▸ **Extrait source**:
☆ ☆ ☆ ☆
Monsieur le ministre, vous entrez dans vos fonctions alors que la guerre de haute intensité ravage un État désormais candidat à l'entrée dans l'Union européenne. Cette situation force chaque État membre à définir les limites de son engagement – même s'il n'est qu'indirect – dans le conflit.
Je souhaite vous interroger sur la stratégie de notre pays dans la conduite de nos opérations extérieures. Avec Harmattan, Serval, Sangaris, Barkhane, Chammal et désormais Aigle, en Roumanie, les dix dernières années ont vu un niveau d'engagement significatif de nos forces dans des opérations de stabilisation ou de lutte contre le terrorisme. Force est de constater que les conditions de notre départ sont parfois bien éloignées de celles de notre arrivée, comme c'est le cas au Mali.
Cette stratégie a un coût humain, politique et budgétaire non négligeable pour notre pays. Elle soulève la question de nos alliances, alors que le sentiment antifrançais en Afrique se situe à un niveau très élevé, alimenté par une désinformation orchestrée notamment par la Russie. Ce sentiment nous oblige à interroger notre capacité à lutter durablement contre les groupes terroristes, notamment au Sahel, et à nous demander avec quel mandat, émanant de qui.
☆ ☆ ☆ ☆
▸ **Données affichées**:
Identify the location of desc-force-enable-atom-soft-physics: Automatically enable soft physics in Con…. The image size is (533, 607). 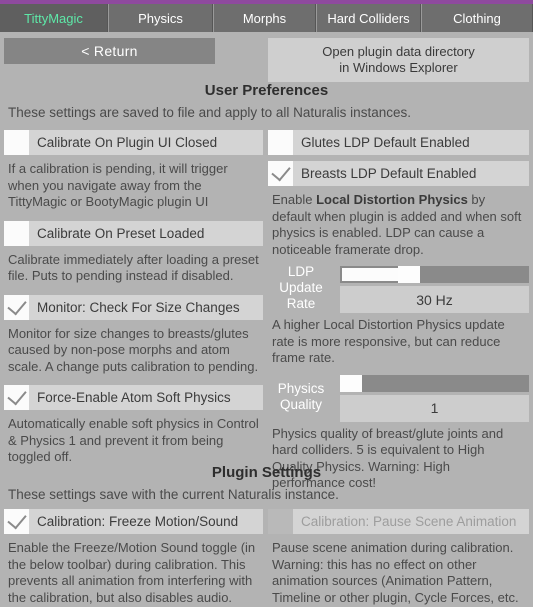
(134, 440).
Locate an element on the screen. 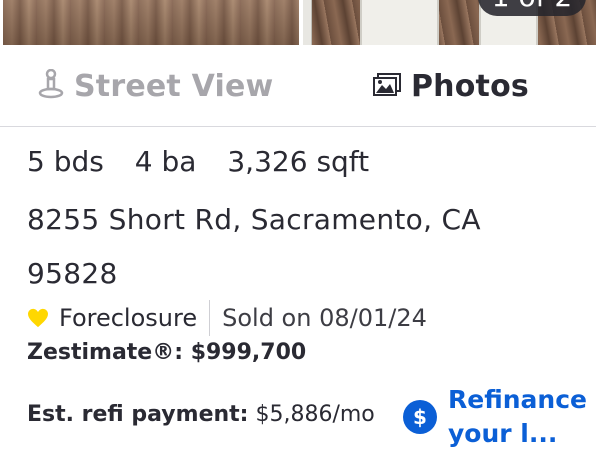  photo-counter-badge: 1 of 2 is located at coordinates (532, 8).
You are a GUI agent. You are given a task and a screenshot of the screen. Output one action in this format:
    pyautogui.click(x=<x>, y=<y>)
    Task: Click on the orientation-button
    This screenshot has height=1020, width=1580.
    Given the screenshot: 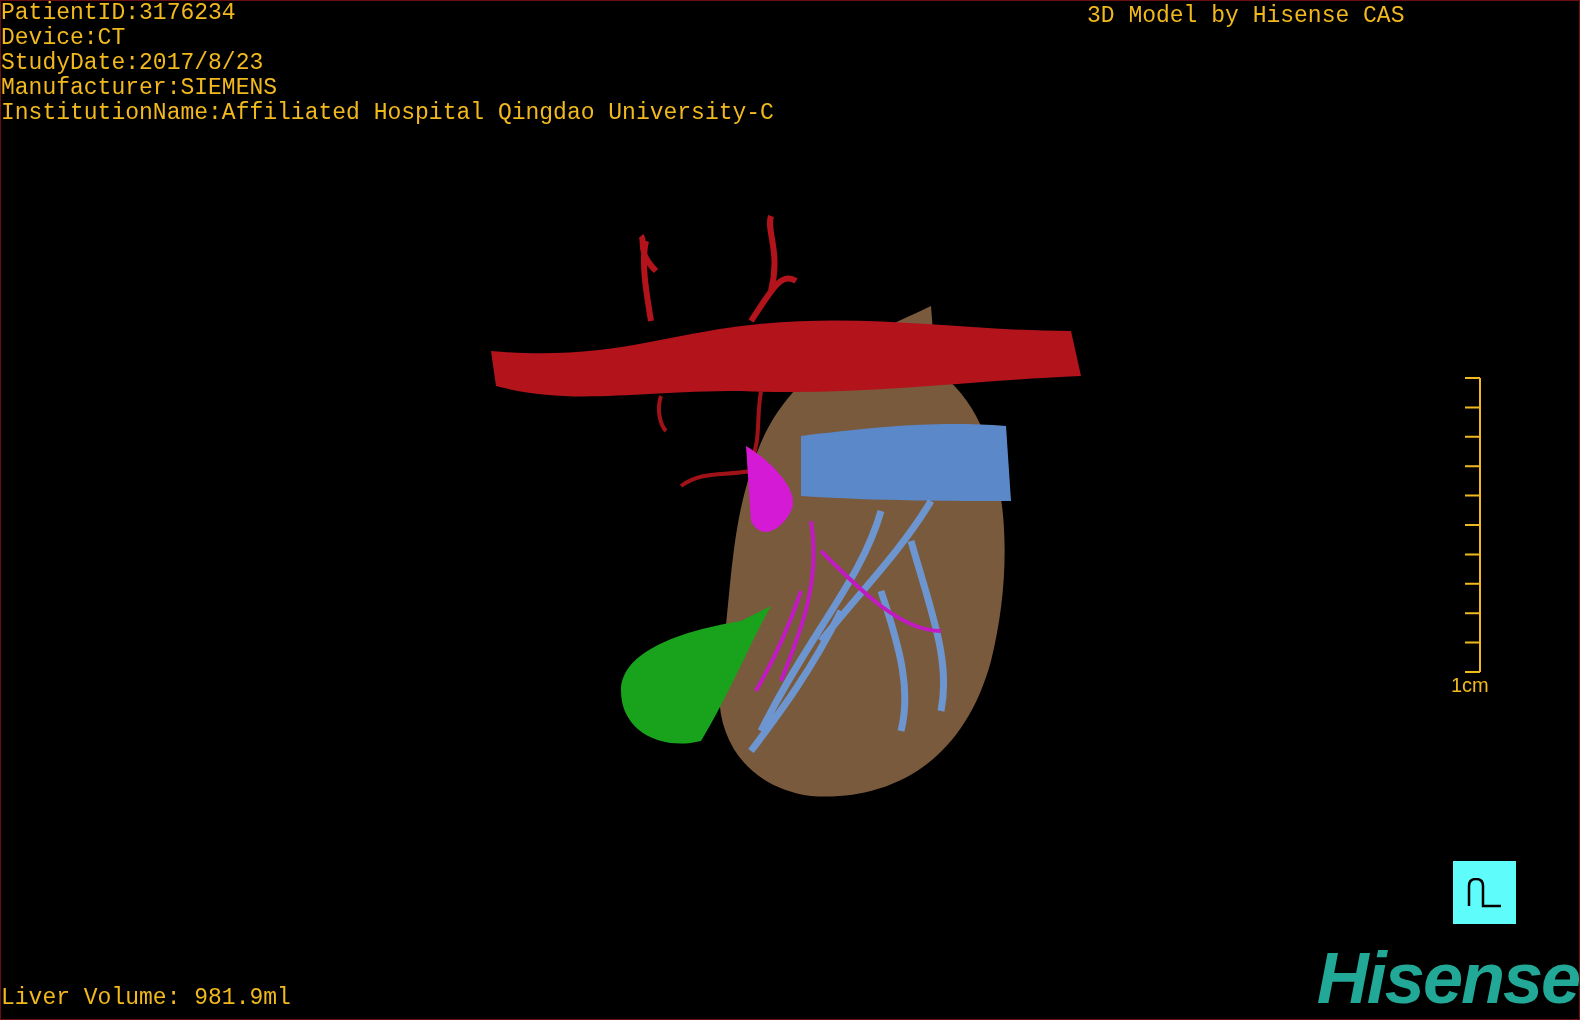 What is the action you would take?
    pyautogui.click(x=1484, y=892)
☆ ☆ ☆ ☆
▸ **Consigne**: Indiquez le nom de l'opération que l'extrait source situe en Roumanie.

▸ **Résultat**: Aigle.